To do → Every line below from the one with "Given: Switch to the SLD tab" through the one with "Task: Switch to front car view" is to be repeated exactly, with no picture among them.

__________________________________________________

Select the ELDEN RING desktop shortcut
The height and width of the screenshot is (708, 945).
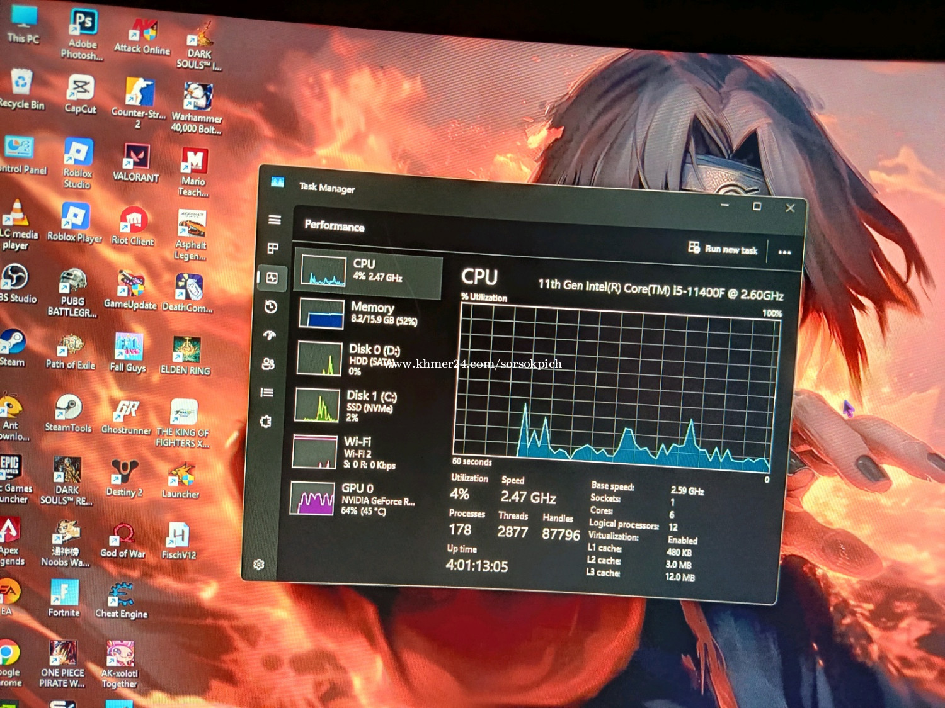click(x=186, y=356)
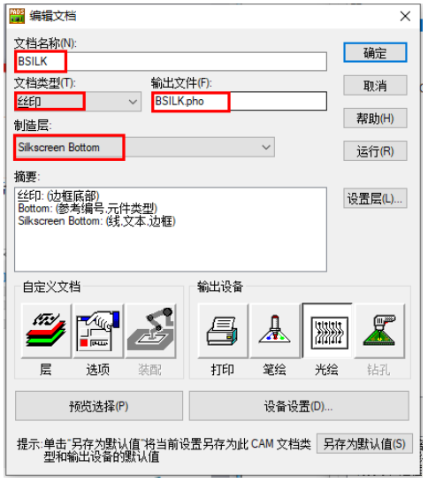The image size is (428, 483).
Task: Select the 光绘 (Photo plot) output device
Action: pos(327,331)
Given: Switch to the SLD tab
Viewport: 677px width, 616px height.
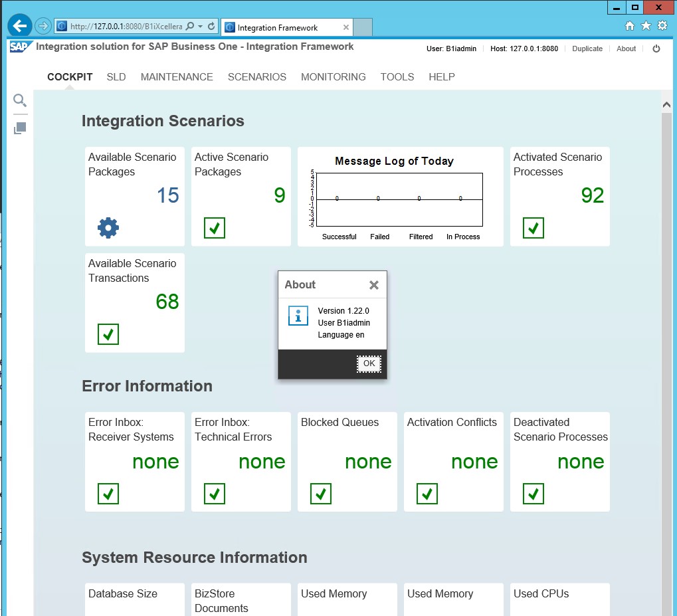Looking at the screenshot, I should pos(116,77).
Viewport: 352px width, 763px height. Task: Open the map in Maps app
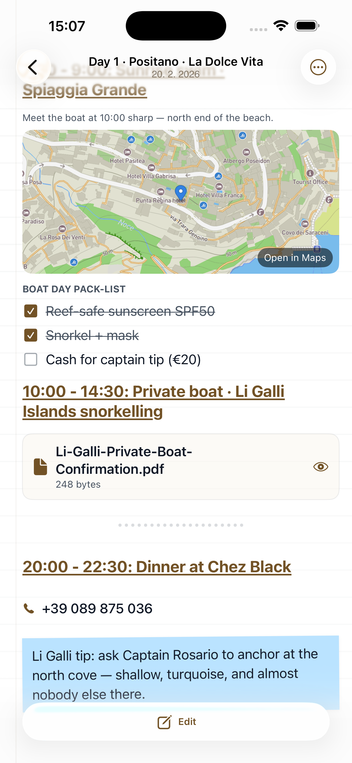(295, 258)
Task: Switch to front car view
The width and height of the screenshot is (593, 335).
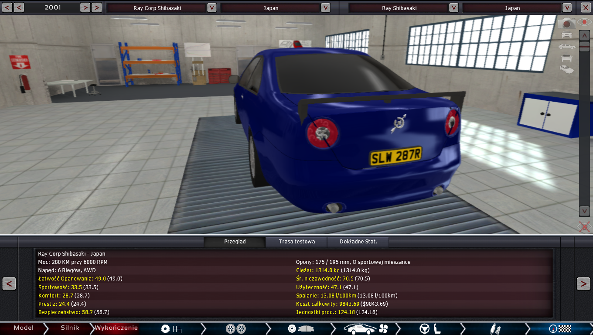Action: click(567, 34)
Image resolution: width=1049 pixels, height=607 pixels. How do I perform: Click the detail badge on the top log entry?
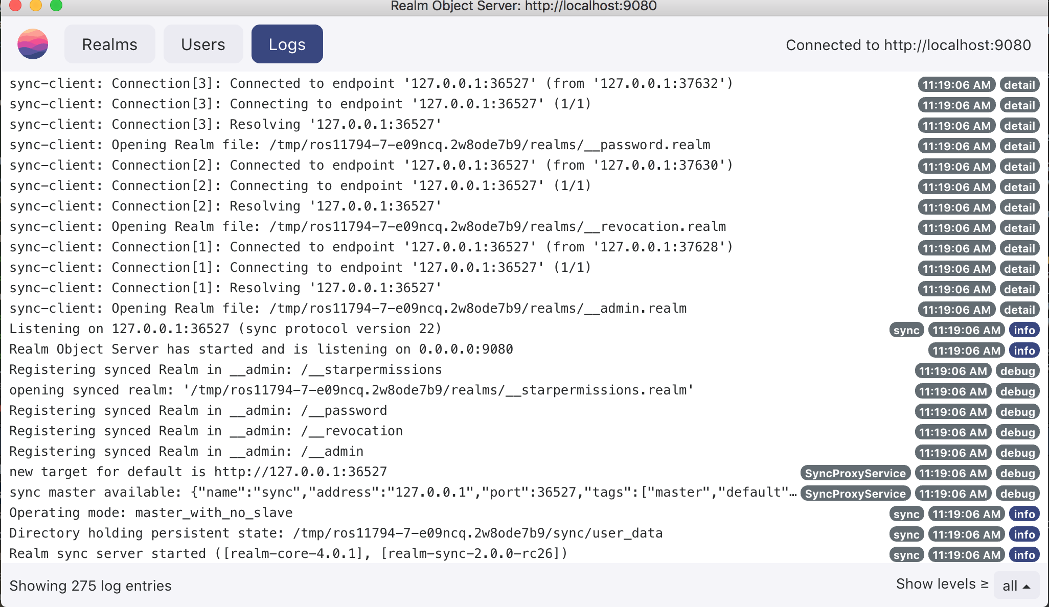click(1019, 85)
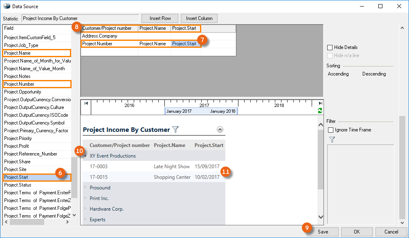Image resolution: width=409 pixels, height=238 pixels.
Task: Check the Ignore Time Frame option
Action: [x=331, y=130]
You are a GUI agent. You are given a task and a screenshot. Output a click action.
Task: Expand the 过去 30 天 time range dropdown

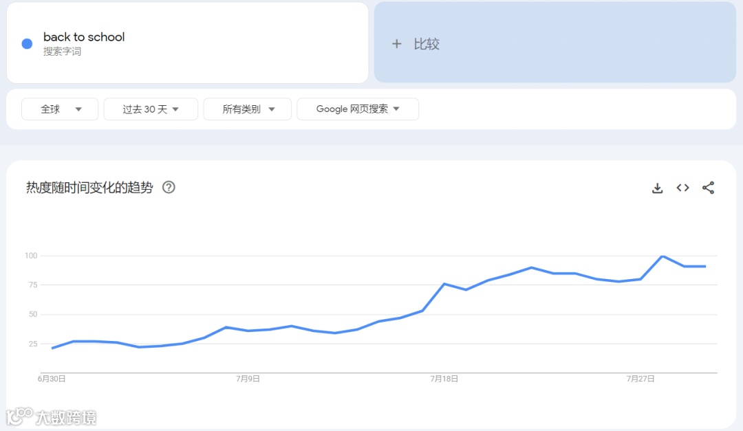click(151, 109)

__________________________________________________

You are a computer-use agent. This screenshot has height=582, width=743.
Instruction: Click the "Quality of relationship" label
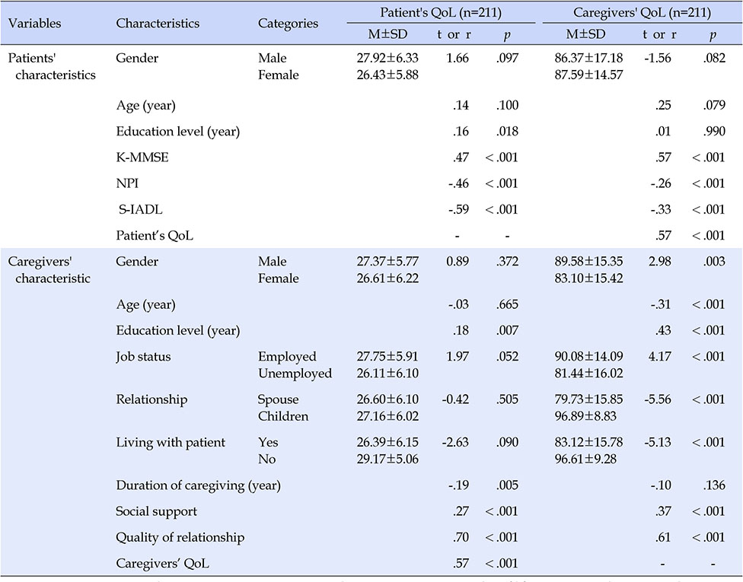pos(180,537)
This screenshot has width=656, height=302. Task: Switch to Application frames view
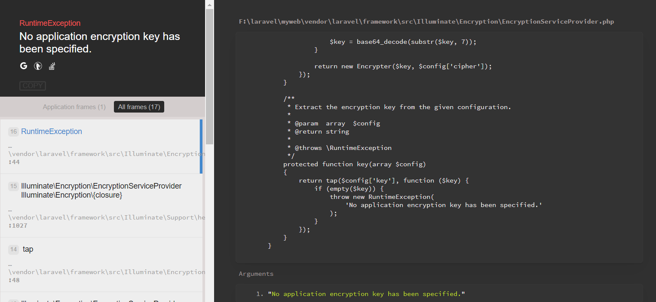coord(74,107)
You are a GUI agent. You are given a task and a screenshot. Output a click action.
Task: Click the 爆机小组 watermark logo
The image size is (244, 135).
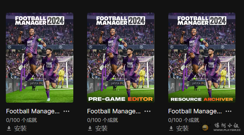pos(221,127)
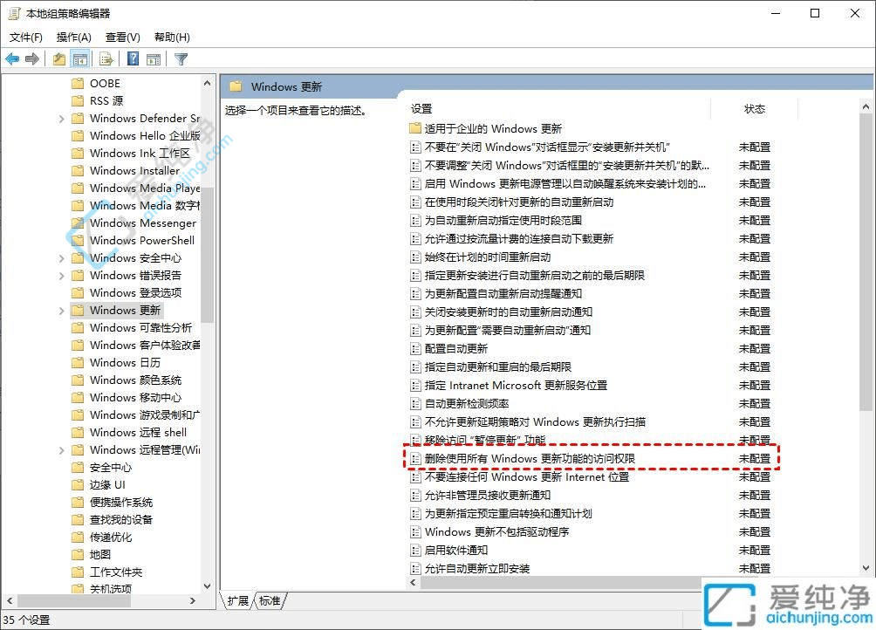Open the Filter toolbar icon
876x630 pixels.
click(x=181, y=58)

__________________________________________________

Result of the task →
Given: Switch to the SLD tab
Viewport: 677px width, 616px height.
Looking at the screenshot, I should pos(116,77).
Viewport: 352px width, 763px height. Task: Open the map in Maps app
(295, 258)
Task: Switch to front car view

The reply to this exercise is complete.